■ **EXERCISE DETAILS**
Write out, unaltered, each line from the top of the records below down to the line where "Lunapic (273, 582)" appears, that line included.

══════════════════════════════

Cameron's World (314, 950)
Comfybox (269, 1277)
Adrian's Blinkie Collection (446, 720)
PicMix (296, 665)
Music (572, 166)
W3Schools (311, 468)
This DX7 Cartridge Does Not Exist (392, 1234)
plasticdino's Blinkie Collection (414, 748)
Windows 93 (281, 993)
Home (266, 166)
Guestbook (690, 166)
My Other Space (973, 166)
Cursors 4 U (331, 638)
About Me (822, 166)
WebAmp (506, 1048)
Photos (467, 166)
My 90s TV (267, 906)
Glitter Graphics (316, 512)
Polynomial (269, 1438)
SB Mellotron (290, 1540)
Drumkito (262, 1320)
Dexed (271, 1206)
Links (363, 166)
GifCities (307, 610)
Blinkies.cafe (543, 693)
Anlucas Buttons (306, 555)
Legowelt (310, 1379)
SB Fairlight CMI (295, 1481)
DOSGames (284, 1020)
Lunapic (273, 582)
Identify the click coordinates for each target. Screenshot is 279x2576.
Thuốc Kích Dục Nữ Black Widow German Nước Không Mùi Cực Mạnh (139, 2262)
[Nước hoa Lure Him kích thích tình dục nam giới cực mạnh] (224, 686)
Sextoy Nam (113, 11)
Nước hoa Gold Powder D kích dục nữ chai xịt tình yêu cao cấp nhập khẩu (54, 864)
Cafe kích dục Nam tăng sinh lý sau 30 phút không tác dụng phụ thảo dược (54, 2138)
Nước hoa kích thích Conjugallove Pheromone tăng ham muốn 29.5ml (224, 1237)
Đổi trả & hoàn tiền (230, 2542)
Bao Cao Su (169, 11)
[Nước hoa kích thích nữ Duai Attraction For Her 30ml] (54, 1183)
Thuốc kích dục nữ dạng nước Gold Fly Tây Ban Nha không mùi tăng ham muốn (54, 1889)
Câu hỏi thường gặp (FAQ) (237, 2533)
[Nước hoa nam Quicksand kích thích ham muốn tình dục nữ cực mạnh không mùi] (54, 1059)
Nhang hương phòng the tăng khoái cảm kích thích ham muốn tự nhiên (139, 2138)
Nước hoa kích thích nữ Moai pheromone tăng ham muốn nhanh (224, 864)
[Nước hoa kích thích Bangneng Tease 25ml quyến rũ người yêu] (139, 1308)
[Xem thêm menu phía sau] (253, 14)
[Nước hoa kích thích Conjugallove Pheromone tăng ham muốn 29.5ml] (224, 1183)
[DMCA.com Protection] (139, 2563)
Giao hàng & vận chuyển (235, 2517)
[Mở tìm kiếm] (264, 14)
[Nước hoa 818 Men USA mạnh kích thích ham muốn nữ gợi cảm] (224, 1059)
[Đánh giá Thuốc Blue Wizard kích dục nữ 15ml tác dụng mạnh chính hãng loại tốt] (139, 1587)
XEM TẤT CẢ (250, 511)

══════════════════════════════

■ **EXERCISE RESPONSE**
Cameron's World (314, 950)
Comfybox (269, 1277)
Adrian's Blinkie Collection (446, 720)
PicMix (296, 665)
Music (572, 166)
W3Schools (311, 468)
This DX7 Cartridge Does Not Exist (392, 1234)
plasticdino's Blinkie Collection (414, 748)
Windows 93 (281, 993)
Home (266, 166)
Guestbook (690, 166)
My Other Space (973, 166)
Cursors 4 U (331, 638)
About Me (822, 166)
WebAmp (506, 1048)
Photos (467, 166)
My 90s TV (267, 906)
Glitter Graphics (316, 512)
Polynomial (269, 1438)
SB Mellotron (290, 1540)
Drumkito (262, 1320)
Dexed (271, 1206)
Links (363, 166)
GifCities (307, 610)
Blinkies.cafe (543, 693)
Anlucas Buttons (306, 555)
Legowelt (310, 1379)
SB Fairlight CMI (295, 1481)
DOSGames (284, 1020)
Lunapic (273, 582)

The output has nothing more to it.